**TEXTO MOSTRADO**
++++

Quizás el problema resida en que estamos en un mundo
en el que existe una profunda
competitividad por atraer los sentidos. Hoy los publicistas tienen un profundo
problema en cómo atraer la atención de la gente. Cuando hay tantos anuncios y
uno tiene que ser tan original para que atraiga la atención y esto es un serio
problema, este es el gran caballo de batalla de los publicistas. Los hombres
parece que estamos dentro de una dinámica de haber quien ofrece más para atraer
nuestros sentidos, es como si estuviéramos haciendo zaping con el mando a
distancia para dejarnos seducir por lo que más nos haya atraído, ofreciéndonos
destellos para atraer nuestra atención. Esto no lo podemos buscar en la
Eucaristía.

++++

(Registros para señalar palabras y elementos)
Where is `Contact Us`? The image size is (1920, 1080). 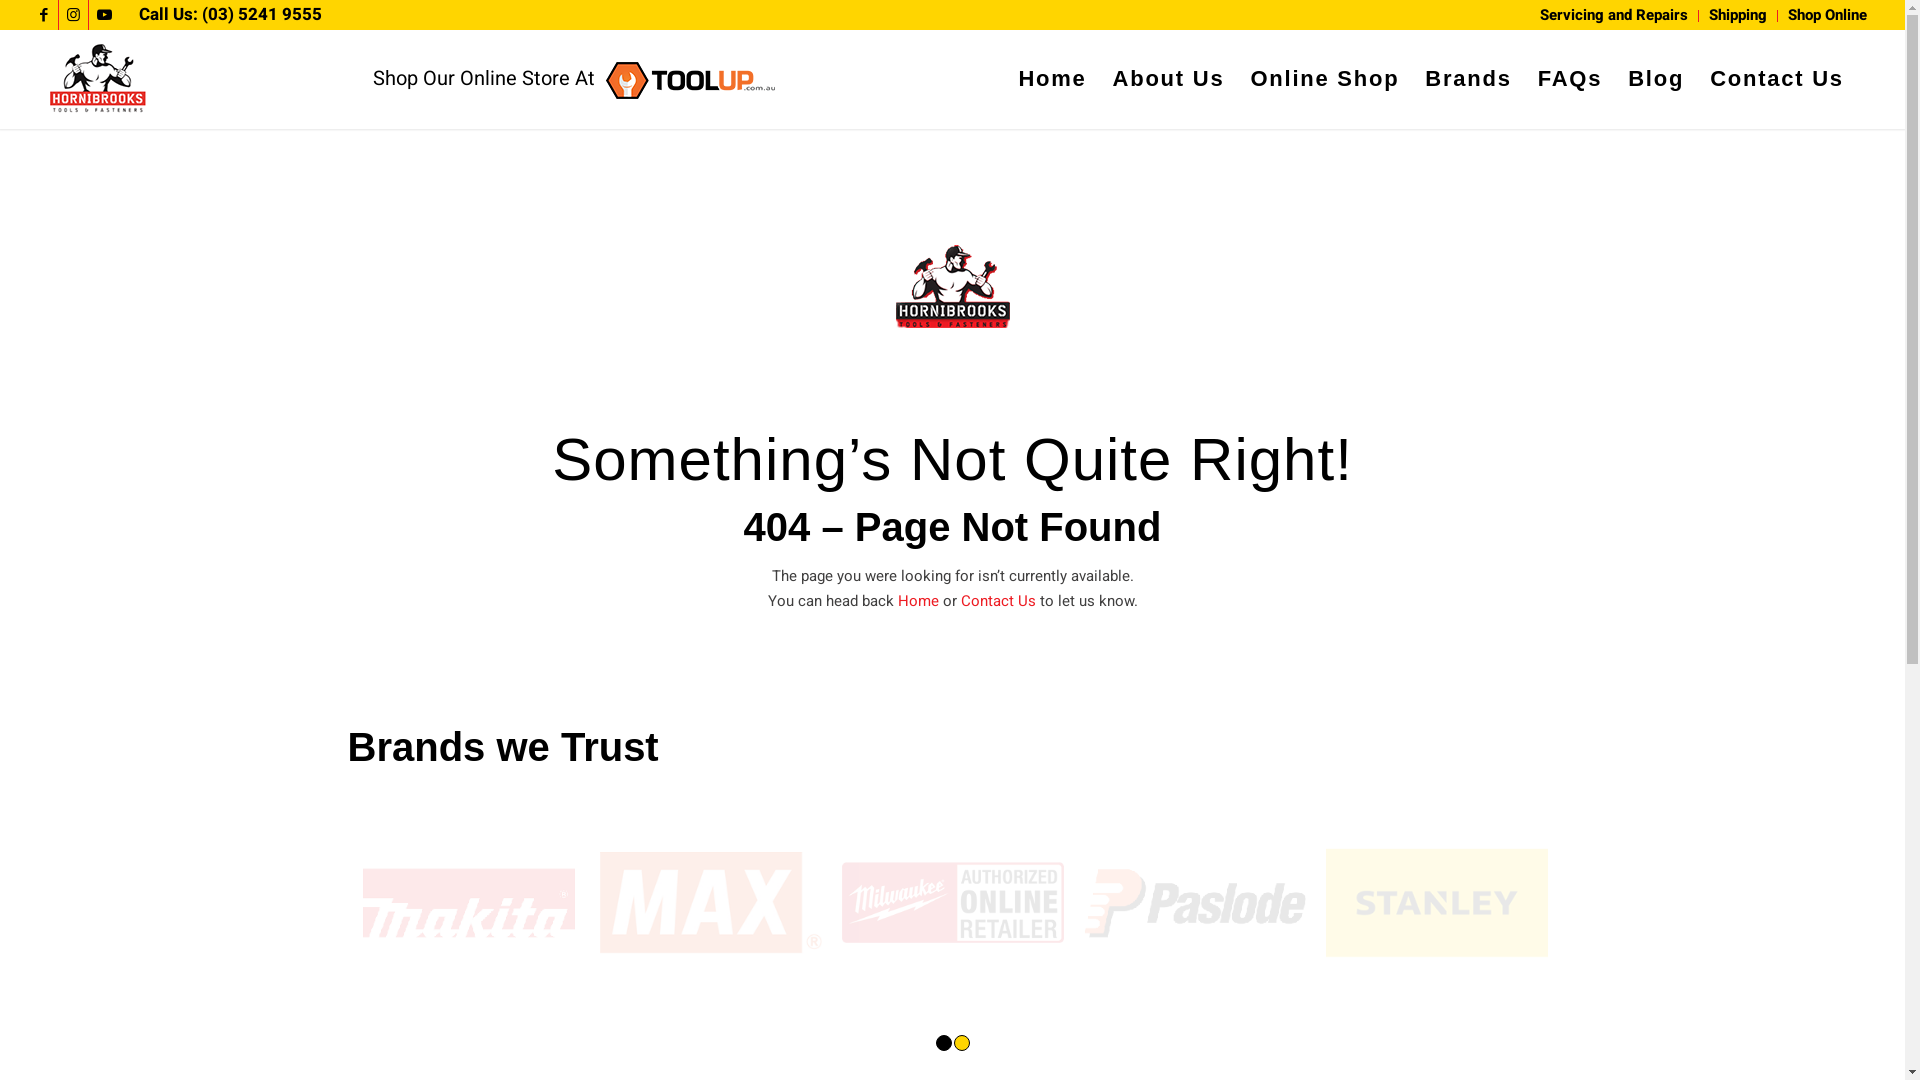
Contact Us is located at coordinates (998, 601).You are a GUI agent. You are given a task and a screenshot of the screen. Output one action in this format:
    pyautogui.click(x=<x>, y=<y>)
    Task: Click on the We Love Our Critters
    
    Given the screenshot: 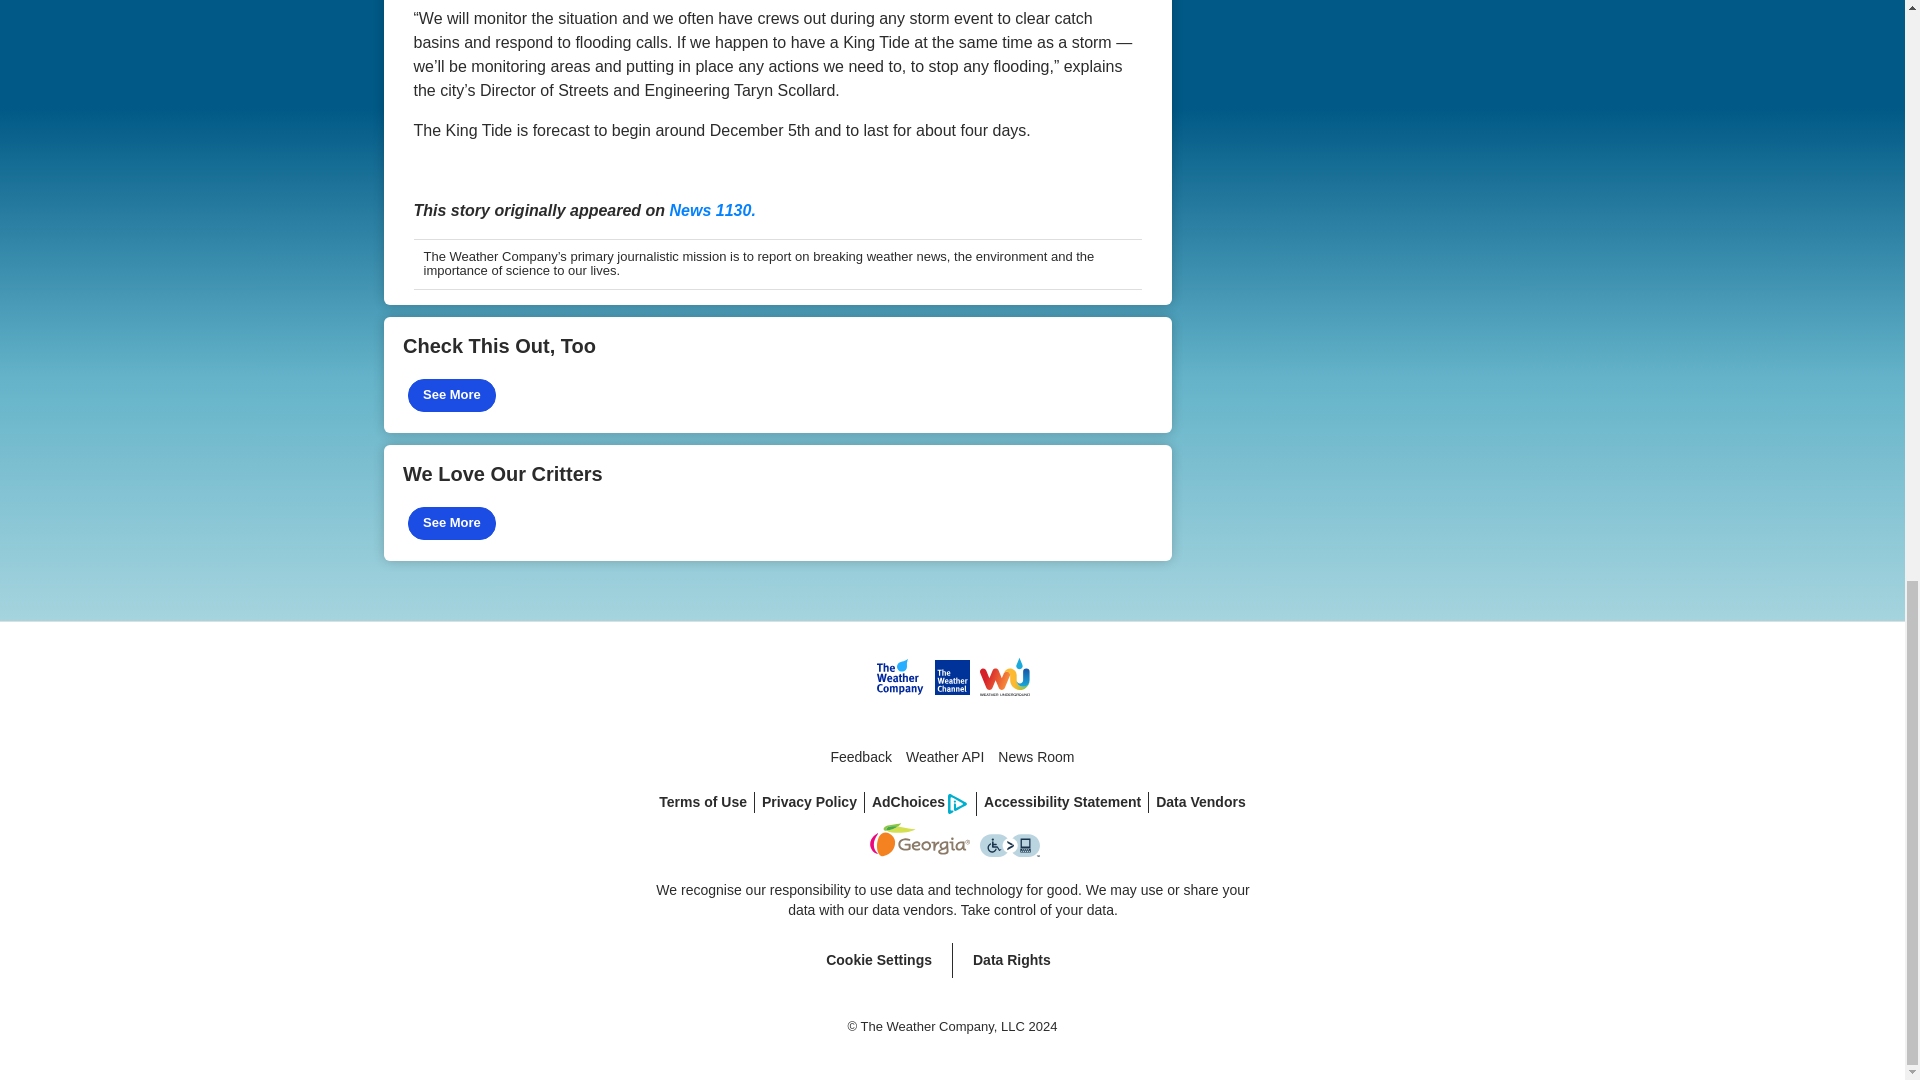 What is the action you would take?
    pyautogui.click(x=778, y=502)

++++

**RETO**
Cita todo el fragmento del texto sobre la publicidad, desde "Quizás el problema" hasta "Eucaristía.".

**SOLUCIÓN**
Quizás el problema resida en que estamos en un mundo
en el que existe una profunda
competitividad por atraer los sentidos. Hoy los publicistas tienen un profundo
problema en cómo atraer la atención de la gente. Cuando hay tantos anuncios y
uno tiene que ser tan original para que atraiga la atención y esto es un serio
problema, este es el gran caballo de batalla de los publicistas. Los hombres
parece que estamos dentro de una dinámica de haber quien ofrece más para atraer
nuestros sentidos, es como si estuviéramos haciendo zaping con el mando a
distancia para dejarnos seducir por lo que más nos haya atraído, ofreciéndonos
destellos para atraer nuestra atención. Esto no lo podemos buscar en la
Eucaristía.